Króciutka spowiedź z ostatnich dni:
uczyłam się, siedziałam, nie za dużo ruszałam , tylko troszkę zakupów i spacerki,
jadałam sporo (raz nawet 0k. 2800 kcal ), wczoraj było nieco lepiej,jak na niedzielę - 1750 kcal, no i troszkę się ruszałam...

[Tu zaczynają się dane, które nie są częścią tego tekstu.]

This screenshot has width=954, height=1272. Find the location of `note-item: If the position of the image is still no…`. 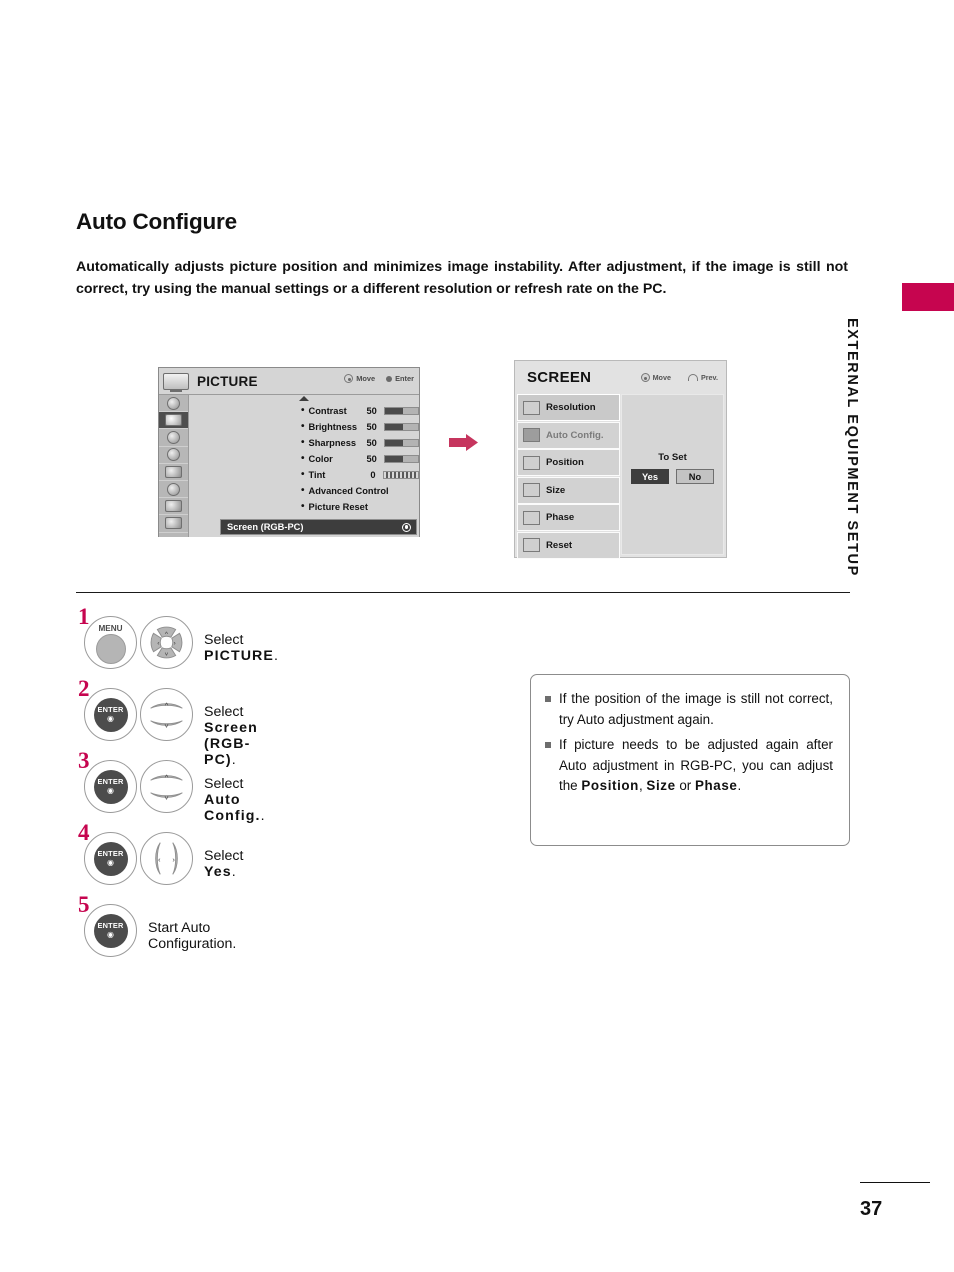

note-item: If the position of the image is still no… is located at coordinates (689, 710).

Z nauką idzie mi całkiem nieźle - teraz czytam cały materiał po kolei, jak opowieść, bez zagłębiania się w zapamiętywanie, za drugim razem będę czytać z pytaniami z poprzednich lat w ręku, zrobię spis najważniejszych zagadnień, a potem jeszcze raz całość , ale już ze szczegółami... ufff
Kończy mi się właśnie @, przez który nie wiem zupełnie ile ważę - waga (klasyczna, bo elektroniczna zwariowała) pokazuje mi 65kg, ale przecież wytraciłam wodę itd, to liczę że jak mi się skończy, będę ważyć 66 kg... obawiam się też czy przez tę dziwną dietę nie straciłam tkanki....ale mięśniowej i białka, a nie tłuszczowej? mam nadzieję, że nie, zresztą to okaże się jutro w aptece...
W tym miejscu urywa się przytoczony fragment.